BLUF (Bottom Line Up Front)
A YouTuber with a camera exposed what Minnesota officials ignored for years. Nick Shirley's viral video showed licensed daycare centers receiving millions in taxpayer funds appearing empty. Within days, federal agencies publicly signaled stepped-up investigations. The video didn't discover fraud; it exposed a system that refused to look for it.
A Content Creator Did What the State Wouldn't
In December 2024, YouTuber Nick Shirley grabbed a camera and visited daycares receiving government funding. His findings should concern all taxpayers:
- Future Leaders Early Learning Center: Licensed for 90 children, received $6.67 million over two years. Completely empty when visited.
- Mako and Mini Child Care centers: Licensed for 120 children combined, pulled in $4.6 million over three years. Abandoned.
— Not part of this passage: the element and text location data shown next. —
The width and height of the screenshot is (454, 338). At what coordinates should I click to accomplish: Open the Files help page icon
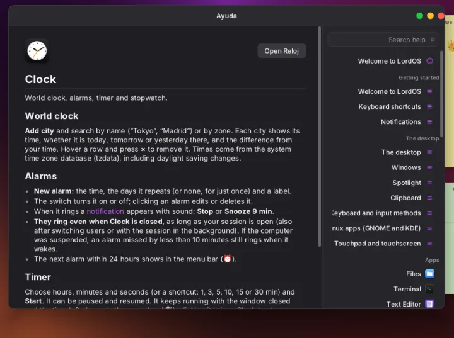tap(429, 274)
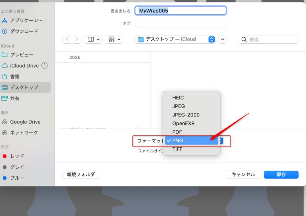Image resolution: width=306 pixels, height=216 pixels.
Task: Select HEIC from the format list
Action: pos(178,98)
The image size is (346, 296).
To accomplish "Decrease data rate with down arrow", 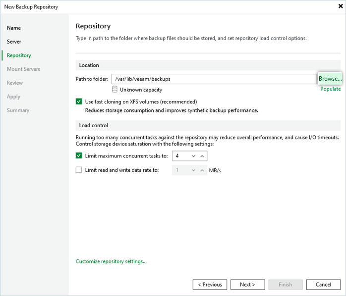I will (194, 170).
The video reached 100 million views. VP JD Vance and Elon Musk amplified it. Subsequently, federal agencies flooded Minneapolis.
Federal Response
- Homeland Security indicated active investigators in Minneapolis
- FBI Director Kash Patel called it "the tip of a very large iceberg"
- SBA paused certain funding and scrutinized approximately $400M+ in questioned loans tied to suspected PPP/EIDL fraud
But Wait, The Government Already Knew
Minnesota's Department of Children, Youth, and Families claims these locations "had been inspected within the past 6 months."
Key problems:
- State inspectors allegedly visited clearly empty and abandoned facilities
- Mako Child Care had been "officially closed since 2022" but appeared in state records
- Quality Learning Center's last inspection found 10+ violations including unsafe cribs and poor supervision, yet its license remains active through year-end
"State child care auditors refer an average of 5 cases per year to law enforcement. Five."
This occurs despite billions in claims across thousands of licensed facilities.
House Speaker Lisa Demuth noted that "no one's lost their job...no one has been publicly disciplined in any way."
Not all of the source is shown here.